--- VORLIEGENDER TEXT ---
Nachrichten für Seefahrer NfS (herausgegeben vom BSH) sind digital als pdf-Dateien rückwirkend für die letzten 2 Jahre (2023: 2216 Seiten; 2024: 1096 Seiten) an Bord verfügbar; die NfS beruhen auf den Bekanntmachungen für Seefahrer BfS (herausgegeben von den Wasserstraßen- und Schifffahrtsämtern) und müssen bei privaten Sportbooten nicht an Bord sein. Die BfS werden darüberhinaus bei uns allerdings auch ohne Anerkennung einer Rechtspflicht regelmäßig in digitaler Form von ELWIS per e-mail Abo erhalten. Im Übrigen lassen sich die Aktualisierungen aus den NfS für die amtlichen Karten nicht so ohne Weiteres (z.B. aufgrund unterschiedlicher Symbolik) in die nicht amtlichen Karten (für die sie nicht vorgesehen sind) übertragen.
--- ROHDATEN ---
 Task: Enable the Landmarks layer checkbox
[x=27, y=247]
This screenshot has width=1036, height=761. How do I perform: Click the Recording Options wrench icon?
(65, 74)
---
= AUFGABE 1 =
Wer gibt laut dem vorliegenden Text die Bekanntmachungen für Seefahrer heraus?
= AUFGABE 2 =
Schreibe den Text über die Nachrichten für Seefahrer im Anschluss an seinen letzten Satz weiter.
Das Material stammt aus einer anderen Quelle als der vorliegende Text.

= RICHTIGE ANTWORT 1 =
Die Wasserstraßen- und Schifffahrtsämter.

= RICHTIGE ANTWORT 2 =
– sollte wider Erwarten SOLAS für uns rechtsverbindlich anwendbar sein, wären vektorbasierte ECDIS (z.B. unser Axiom Plotter) nur dann akzeptiert, wenn die ECDIS Anlage die amtlichen Anforderungen erfüllt.

Es bleibt abzuwarten, wie sich das Thema entwickelt.

Wir haben jedenfalls neben den elektronischen auch komplette (nicht amtliche) Seekarten in Papierform (nebst Zirkel, Kursdreieck und Bleistift) an Bord – sicherheitshalber.